Years spent on the shop floor—testing, tweaking, and troubleshooting—have shaped every stage of the 612 silicon-based flame retardant production process. From the purity of base chemicals to the screening of final powder, each decision reflects direct experience with the problems and needs of plastics makers. We don’t have the luxury of ignoring day-to-day realities: energy costs, raw material volatility, shifting regulations, labor shortages, and ever-tighter performance standards.
The story of 612 isn’t one of overnight innovation, but persistent, boots-on-the-ground engineering. We built its formula for stability across heat, moisture, and pressure extremes; its sizing for compatibility with existing feeder and mixer technology; its packaging for quick line intake and easy storage. Every batch shipped builds on a database of customer reports, test results, and day-to-day feedback. The result offers flame retardancy without forced trade-offs, future-proofing against upcoming regulation, and fewer headaches in day-to-day operation.
Flame retardants have always played a silent but critical part in modern infrastructure, electronics, construction, and daily life.

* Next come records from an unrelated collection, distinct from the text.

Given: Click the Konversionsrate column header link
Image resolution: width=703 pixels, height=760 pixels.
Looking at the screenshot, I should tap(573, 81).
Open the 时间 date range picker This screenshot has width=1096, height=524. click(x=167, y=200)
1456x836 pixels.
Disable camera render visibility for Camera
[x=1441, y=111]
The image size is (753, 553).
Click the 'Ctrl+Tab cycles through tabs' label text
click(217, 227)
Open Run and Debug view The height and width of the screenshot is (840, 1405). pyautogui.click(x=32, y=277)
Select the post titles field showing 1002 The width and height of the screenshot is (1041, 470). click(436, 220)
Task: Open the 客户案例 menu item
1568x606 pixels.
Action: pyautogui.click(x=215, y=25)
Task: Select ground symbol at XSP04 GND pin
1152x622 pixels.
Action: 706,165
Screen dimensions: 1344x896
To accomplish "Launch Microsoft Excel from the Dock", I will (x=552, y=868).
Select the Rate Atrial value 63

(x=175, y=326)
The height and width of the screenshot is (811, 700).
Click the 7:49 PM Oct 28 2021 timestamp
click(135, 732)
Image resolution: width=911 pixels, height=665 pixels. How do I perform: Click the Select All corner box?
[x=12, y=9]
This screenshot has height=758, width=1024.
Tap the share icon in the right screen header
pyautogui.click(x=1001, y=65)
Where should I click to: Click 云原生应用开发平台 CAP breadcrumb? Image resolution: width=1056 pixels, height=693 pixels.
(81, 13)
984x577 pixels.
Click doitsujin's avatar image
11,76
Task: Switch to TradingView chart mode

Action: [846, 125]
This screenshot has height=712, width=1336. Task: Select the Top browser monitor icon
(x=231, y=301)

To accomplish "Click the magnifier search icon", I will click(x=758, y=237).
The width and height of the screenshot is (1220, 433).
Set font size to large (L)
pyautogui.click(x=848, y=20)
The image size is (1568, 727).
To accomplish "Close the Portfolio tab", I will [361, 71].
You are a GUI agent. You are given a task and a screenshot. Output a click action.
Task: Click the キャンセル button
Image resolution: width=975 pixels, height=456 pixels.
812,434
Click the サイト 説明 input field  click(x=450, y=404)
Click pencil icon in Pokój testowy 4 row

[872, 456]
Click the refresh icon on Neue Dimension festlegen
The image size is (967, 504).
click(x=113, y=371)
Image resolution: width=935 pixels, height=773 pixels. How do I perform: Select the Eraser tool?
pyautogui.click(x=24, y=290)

The difference with the 612 model is that the benefits are no longer just chemical—they’re practical, operational, and strategic. Whether you’re looking to reduce risk, stay ahead of compliance trends, improve line performance, or simply deliver a safer end product to your customers, the right solution comes down to field-tested chemistry, robust supply chains, and support from a manufacturer who stands behind what leaves the gate every day.